Bu doğum efsanesi, halk arasında çok sükse yapmış olmalı ki, Karna, Oedipus ve Hz. Musa için de anlatılmıştır.

Tevrat’ı oluşturan beş kitaptan ikincisi olan ‘Mısır’dan Çıkış’ın ikinci bölümünde, Hz. Musa’nın doğumu anlatılır. Hz. Musa’nın doğum hikâyesinin I. Sargon’un doğum efsanesinden alıntı olabileceği iddiası çok güçlüdür.

Tevrat’ta geçen ve İsrailoğulları halkını Firavun’dan kurtararak Tanrı Yaheva’nın İsrail’e vaat ettiği kutsal vatana götürmesini anlatan ‘Mısır’dan Çıkış’ hikâyesinin efsaneye dayandığı ve gerçek olmadığı tezini de güçlendirmektedir.

Tevrat’ta İsrailoğullarının bütün kralların aile kökeni belirtilirken Hz. Musa’ya ait köken belirtilmemiştir. Sadece Tevrat’ta adı bile geçmeyen bir Levili kadının onu doğurduğunu ve Hz. Yusuf’un kehanetine göre 7 yıllık kıtlık sırasında doğacak olan Yahudi bir erkek çocuğun büyüyerek İsrailoğullarını kurtaracağını söylemiştir. Bunun üzerine Firavunlar İsrailoğullarının yeni doğan bütün erkek çocuklarının öldürülmesi emrinden korumak amacıyla gizlenen hamilelik sonrasında doğan erkek çocuğun (Hz. Musa) nehre bırakılarak Firavun’un kızı tarafından büyütülmesi yer almaktadır. Kıtlık döneminde Firavunlar tarafından depolanan gıda stoku Yahudilerin göç yolunda çektikleri açlık nedeniyle geri dönmek için Hz. Musa’ya karşı isyana sebep olmuştur. Domuz eti yasağı bu direnci kırmak için kullanılmıştır. Firavunlarda et için domuz üretimi yapılıyordu ve boldu.
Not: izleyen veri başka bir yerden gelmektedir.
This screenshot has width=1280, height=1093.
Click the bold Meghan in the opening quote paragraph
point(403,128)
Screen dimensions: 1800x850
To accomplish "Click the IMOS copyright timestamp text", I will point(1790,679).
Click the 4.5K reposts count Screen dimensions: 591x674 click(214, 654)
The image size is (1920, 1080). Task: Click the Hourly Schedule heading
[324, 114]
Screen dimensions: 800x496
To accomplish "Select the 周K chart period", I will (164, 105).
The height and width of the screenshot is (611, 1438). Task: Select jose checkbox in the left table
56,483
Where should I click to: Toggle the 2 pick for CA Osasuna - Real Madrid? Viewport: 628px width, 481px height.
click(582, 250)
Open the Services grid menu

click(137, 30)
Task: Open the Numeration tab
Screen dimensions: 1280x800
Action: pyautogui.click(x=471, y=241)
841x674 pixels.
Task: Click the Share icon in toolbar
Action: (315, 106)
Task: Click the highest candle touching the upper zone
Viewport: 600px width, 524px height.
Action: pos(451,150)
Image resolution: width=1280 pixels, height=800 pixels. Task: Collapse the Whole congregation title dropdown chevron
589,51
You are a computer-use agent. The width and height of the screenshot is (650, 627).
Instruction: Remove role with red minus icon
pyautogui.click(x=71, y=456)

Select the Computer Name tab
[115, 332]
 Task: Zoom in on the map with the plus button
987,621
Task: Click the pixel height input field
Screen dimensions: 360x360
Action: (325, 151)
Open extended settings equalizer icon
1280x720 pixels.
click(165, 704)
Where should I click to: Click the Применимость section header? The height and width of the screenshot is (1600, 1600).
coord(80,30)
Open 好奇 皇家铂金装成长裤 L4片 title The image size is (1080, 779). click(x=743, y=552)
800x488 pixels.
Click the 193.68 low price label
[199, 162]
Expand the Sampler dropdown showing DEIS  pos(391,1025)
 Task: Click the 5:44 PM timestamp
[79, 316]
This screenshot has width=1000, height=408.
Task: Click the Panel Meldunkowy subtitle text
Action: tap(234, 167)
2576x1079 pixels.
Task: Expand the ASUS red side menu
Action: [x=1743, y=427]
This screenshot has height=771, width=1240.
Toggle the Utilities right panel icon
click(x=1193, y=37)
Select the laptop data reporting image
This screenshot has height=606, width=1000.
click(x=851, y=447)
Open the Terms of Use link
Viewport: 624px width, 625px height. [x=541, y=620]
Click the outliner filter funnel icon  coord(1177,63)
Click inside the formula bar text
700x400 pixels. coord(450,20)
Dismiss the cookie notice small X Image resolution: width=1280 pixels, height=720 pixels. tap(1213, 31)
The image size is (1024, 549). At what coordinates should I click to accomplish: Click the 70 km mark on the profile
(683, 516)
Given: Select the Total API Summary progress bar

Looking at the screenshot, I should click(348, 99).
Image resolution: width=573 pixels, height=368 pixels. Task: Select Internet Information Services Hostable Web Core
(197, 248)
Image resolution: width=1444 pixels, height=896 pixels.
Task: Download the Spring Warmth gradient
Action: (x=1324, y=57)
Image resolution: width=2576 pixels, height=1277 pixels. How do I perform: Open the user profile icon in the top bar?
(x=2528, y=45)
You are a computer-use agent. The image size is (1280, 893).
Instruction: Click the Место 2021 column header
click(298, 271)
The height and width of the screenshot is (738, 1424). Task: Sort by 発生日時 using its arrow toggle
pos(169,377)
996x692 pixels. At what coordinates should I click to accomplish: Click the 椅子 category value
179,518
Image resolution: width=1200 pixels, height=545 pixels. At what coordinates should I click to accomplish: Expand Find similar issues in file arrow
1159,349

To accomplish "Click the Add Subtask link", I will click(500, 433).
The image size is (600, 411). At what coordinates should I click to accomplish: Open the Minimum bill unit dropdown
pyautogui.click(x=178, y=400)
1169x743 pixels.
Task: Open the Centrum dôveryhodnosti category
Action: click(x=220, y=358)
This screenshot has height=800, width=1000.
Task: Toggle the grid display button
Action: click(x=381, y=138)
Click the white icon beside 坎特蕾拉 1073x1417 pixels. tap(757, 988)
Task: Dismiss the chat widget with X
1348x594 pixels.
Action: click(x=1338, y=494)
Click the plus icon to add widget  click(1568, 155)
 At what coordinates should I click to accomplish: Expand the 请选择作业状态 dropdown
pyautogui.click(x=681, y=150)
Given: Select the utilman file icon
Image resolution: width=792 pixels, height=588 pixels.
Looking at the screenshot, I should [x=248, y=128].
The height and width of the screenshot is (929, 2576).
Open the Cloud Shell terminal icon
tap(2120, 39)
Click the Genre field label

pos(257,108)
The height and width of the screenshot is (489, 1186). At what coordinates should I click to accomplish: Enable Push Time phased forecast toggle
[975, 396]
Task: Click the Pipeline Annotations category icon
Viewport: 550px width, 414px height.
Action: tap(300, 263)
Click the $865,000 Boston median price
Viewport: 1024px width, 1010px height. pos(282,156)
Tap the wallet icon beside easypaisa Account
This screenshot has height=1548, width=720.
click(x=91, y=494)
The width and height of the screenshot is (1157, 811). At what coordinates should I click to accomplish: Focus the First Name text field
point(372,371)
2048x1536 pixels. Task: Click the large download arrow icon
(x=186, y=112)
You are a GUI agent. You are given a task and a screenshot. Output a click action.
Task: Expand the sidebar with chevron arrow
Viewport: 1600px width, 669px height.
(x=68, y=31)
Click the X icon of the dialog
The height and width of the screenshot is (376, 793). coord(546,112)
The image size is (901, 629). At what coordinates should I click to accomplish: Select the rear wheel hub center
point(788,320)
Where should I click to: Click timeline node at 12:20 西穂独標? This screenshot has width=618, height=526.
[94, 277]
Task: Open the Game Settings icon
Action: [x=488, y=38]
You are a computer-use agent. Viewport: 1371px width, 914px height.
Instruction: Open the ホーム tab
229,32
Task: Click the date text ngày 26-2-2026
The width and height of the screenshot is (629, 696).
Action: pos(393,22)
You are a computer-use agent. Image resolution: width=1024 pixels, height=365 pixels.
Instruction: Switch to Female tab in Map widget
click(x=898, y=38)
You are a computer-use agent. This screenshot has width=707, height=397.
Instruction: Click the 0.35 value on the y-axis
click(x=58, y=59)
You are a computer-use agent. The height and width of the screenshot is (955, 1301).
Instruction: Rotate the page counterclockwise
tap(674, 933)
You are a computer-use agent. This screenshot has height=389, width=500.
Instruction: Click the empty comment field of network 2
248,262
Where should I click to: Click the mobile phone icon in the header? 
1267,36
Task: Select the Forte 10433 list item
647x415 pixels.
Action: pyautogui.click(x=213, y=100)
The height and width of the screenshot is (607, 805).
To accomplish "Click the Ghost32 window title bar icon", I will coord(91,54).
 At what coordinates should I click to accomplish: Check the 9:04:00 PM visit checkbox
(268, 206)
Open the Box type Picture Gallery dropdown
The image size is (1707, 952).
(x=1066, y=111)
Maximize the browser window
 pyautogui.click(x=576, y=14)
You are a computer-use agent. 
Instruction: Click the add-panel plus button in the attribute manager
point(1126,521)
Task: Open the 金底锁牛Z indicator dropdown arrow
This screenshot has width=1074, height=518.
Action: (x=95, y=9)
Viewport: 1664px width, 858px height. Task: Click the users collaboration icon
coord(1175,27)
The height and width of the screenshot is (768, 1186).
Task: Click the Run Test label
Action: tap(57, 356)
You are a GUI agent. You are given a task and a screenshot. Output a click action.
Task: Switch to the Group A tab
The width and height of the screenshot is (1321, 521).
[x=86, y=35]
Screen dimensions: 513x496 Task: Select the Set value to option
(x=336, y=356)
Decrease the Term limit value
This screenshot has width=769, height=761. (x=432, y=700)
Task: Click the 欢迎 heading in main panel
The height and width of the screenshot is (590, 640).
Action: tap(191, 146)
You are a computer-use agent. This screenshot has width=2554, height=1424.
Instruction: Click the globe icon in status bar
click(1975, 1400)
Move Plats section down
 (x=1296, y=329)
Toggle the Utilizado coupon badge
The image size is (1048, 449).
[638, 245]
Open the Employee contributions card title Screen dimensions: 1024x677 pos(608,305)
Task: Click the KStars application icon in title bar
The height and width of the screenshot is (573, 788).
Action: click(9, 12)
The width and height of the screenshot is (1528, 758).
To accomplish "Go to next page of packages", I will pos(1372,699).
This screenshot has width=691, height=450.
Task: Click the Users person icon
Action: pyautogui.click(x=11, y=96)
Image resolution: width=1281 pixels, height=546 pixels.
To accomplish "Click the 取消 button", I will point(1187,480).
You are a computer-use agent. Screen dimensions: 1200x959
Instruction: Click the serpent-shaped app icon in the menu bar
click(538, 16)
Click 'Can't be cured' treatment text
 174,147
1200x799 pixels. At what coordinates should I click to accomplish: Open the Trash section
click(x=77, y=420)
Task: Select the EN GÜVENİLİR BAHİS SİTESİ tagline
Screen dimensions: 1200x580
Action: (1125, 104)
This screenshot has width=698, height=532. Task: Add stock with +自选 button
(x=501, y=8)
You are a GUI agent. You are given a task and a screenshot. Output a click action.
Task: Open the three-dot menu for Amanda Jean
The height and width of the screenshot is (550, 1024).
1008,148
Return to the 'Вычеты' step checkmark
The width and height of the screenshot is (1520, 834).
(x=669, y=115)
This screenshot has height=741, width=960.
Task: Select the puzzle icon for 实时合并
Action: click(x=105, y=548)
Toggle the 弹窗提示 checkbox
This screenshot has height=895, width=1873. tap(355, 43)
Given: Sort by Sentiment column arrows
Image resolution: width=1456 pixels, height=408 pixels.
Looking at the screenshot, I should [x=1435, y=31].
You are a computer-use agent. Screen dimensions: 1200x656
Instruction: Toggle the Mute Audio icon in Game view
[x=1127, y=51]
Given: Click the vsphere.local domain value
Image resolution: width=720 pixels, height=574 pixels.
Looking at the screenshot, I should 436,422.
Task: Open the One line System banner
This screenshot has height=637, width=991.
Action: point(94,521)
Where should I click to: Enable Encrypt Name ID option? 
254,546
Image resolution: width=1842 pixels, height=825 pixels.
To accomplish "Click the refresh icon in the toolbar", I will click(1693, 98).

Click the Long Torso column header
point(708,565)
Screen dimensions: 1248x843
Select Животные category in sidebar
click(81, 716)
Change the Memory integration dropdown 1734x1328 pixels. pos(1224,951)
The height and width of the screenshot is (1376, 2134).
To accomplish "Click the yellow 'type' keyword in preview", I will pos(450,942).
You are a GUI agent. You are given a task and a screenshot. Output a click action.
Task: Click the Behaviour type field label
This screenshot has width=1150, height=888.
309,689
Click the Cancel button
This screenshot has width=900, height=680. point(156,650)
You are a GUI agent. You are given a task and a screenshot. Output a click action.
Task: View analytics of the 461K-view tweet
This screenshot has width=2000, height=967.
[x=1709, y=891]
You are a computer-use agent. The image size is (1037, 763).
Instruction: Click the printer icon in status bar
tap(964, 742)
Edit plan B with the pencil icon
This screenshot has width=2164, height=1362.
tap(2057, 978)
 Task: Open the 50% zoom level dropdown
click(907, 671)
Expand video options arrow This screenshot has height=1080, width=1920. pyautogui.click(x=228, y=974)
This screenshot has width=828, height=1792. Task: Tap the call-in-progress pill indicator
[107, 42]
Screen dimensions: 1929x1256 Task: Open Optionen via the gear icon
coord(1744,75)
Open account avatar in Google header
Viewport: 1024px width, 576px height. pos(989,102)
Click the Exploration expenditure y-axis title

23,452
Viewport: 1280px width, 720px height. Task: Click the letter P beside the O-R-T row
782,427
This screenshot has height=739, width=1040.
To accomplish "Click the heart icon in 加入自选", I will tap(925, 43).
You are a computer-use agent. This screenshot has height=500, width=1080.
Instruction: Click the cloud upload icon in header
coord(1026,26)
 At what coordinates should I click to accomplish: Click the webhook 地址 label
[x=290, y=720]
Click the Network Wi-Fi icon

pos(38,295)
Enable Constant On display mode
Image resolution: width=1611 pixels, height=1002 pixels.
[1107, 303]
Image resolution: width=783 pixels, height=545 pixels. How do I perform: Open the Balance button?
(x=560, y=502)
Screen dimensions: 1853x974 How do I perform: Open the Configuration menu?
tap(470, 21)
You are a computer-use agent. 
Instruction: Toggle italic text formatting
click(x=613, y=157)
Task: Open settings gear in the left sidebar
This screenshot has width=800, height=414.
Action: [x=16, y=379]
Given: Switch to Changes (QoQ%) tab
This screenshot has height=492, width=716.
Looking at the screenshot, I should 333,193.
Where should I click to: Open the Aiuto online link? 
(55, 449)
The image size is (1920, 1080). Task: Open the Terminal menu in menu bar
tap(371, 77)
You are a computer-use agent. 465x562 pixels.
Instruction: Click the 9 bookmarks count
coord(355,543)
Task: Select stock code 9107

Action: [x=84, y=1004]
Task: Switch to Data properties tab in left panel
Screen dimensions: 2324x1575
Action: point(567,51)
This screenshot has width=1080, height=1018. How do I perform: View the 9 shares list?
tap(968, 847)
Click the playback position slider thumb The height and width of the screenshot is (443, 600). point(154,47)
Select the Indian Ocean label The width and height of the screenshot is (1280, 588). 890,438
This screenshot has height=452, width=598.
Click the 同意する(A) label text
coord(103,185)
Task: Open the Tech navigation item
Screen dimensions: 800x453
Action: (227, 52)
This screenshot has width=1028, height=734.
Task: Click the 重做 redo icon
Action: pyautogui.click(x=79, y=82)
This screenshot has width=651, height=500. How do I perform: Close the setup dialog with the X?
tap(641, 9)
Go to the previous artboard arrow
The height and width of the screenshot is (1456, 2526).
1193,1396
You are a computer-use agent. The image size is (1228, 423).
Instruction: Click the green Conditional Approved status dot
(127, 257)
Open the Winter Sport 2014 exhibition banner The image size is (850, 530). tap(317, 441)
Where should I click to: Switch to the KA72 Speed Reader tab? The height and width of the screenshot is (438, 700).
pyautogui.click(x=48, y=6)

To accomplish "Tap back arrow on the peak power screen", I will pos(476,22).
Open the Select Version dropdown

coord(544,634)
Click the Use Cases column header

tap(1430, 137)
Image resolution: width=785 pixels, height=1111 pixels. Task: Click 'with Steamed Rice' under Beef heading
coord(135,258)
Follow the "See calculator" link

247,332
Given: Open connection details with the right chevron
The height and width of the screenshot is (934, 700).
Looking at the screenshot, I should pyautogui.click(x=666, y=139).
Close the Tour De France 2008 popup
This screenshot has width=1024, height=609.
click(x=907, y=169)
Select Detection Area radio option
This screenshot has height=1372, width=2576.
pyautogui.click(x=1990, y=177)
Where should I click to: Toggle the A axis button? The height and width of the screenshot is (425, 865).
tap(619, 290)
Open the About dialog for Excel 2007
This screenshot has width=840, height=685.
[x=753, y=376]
Tevrat’ta Hz. Musa ile ilgili bilgiler şüphelidir. Hz. Musa’dan ne kral olarak ne de peygamber olarak söz edilmiştir. II. Ramses’in yaşadığı dönemden söz edilmesine karşın Hz. Musa ile II. Ramses’in yaşadığı dönemler çakışmamaktadır.

Ortaçağ, din ve mezhep savaşlarının sonucunda çürüyen cesetlerden yayılan mikroplarla toplu ölümlerin yaşandığı dönemdir. İnsanı böylesine değersizleştiren inançlar yine aynı yalanlarla insanı yücelttiğini anlatmıştır ve anlatmaktadır.

Tevrat; her bir kitabın giriş kısmında bir vahiy olmadığına dair kanıt sayılabilecek, nasıl yazıldığı açıklanmasına rağmen Müslümanlar tarafından tanrı kitabı olarak sunulmaktadır. Öyle ki Zebur’daki şiirsel övgü ve ağıtların açıkça ayinler ve dua için yazıldığı belirtilmektedir.

En büyük sorun söylentinin gerçek zannedilmesidir.

Hayata bakış açısı önemlidir. Sen hararetle ölüm saçan muktedirlere inanırken birileri senin hayatından daha fazla neyi çalabileceğini düşünerek neye inanacağını tasarlayıp sana sunuyor.

Yazılacak çok şey var; ama en azından bu bölümün hayatımızı seçimlerimizin belirlediğini anlatmaya yeteceğini düşünüyorum.

Tek yazıya sığdıramadım, yazı dizim 4 bölümden oluşuyor.